It's was 1953 when Swanson Foods discovered they had 260 tons of turkey meet left after the Thanksgiving holiday. That year, one of their salespeople, Gerry Thomas, had been served the actual first frozen dinner aboard a flight on Pan Am Airlines. That dinner was the invention of William Maxsom, a farmer who had discovered how long foods could be kept frozen when he began freezing crops he overproduced in the 1940s. Maxson discovered they retained most of their flavor when unthawed - even a full year later. Maxsom called his first efforts "Strato-Meals" and sold Pan Am on the process.
When Gerry sampled one of the Straoto-Meals on that flight, he went back to the Swanson brothers with a solution for all that frozen turkey.

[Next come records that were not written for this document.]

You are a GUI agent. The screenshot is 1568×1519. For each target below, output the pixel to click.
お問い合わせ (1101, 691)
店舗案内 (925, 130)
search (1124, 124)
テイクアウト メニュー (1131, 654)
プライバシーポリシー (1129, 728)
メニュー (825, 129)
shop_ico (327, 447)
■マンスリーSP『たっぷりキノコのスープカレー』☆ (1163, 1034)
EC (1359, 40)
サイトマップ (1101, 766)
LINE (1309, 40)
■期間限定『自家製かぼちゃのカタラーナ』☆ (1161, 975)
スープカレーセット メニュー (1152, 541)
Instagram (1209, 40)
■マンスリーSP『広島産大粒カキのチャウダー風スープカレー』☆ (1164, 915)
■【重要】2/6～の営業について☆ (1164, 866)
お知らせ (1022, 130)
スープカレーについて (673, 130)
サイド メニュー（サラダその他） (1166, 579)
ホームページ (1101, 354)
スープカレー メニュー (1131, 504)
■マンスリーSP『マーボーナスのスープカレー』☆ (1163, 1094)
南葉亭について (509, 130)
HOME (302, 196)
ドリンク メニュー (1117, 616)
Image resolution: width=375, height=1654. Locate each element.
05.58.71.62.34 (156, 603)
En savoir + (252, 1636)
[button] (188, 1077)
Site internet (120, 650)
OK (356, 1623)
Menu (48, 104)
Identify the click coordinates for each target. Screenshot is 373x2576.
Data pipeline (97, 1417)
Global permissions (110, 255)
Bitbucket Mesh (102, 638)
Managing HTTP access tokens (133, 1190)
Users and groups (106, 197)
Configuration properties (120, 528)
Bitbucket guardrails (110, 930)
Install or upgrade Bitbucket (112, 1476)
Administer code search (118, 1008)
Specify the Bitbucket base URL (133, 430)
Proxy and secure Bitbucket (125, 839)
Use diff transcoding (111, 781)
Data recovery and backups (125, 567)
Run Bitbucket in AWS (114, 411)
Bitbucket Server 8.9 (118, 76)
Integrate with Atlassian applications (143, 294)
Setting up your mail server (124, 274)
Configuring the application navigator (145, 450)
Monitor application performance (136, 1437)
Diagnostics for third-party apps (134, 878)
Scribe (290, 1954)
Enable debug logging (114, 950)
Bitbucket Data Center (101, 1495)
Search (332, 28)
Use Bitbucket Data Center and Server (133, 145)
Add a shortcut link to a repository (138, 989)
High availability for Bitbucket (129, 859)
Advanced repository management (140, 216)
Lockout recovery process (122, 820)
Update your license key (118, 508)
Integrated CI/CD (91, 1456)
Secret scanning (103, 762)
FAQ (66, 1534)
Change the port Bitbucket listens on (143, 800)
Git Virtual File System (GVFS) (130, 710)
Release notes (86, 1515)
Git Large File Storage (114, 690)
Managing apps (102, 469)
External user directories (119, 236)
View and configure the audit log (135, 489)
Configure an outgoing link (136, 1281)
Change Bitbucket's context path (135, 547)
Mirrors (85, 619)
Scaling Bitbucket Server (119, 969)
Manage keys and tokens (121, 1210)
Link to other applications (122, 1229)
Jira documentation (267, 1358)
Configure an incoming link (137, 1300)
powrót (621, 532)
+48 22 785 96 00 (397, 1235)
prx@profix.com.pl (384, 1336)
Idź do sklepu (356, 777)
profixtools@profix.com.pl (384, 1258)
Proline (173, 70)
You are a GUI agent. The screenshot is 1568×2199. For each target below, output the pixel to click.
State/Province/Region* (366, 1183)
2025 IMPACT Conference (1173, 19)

While Thomas onbviously didn't invent the concept, he did propose one key element which quickly catapaulted Swanson into the forefront of the frozen food frontier. He proposed naming the meals "TV Dinners."
It was marketing genius! Television was rapidly taking over in homes across the American 1950s. The idea of a quick, easy-to-fix dinner that families could eat while remaining glued to the tube was an instant hit. The fact that most of these meals were about as tasty as chewing cardboard didn't matter. A major shift in American cuisine had taken place, just as significant as the McDonald brothers hamburger stand would be a few years later.
And if you are a Baby Boomer, you were there when it happened!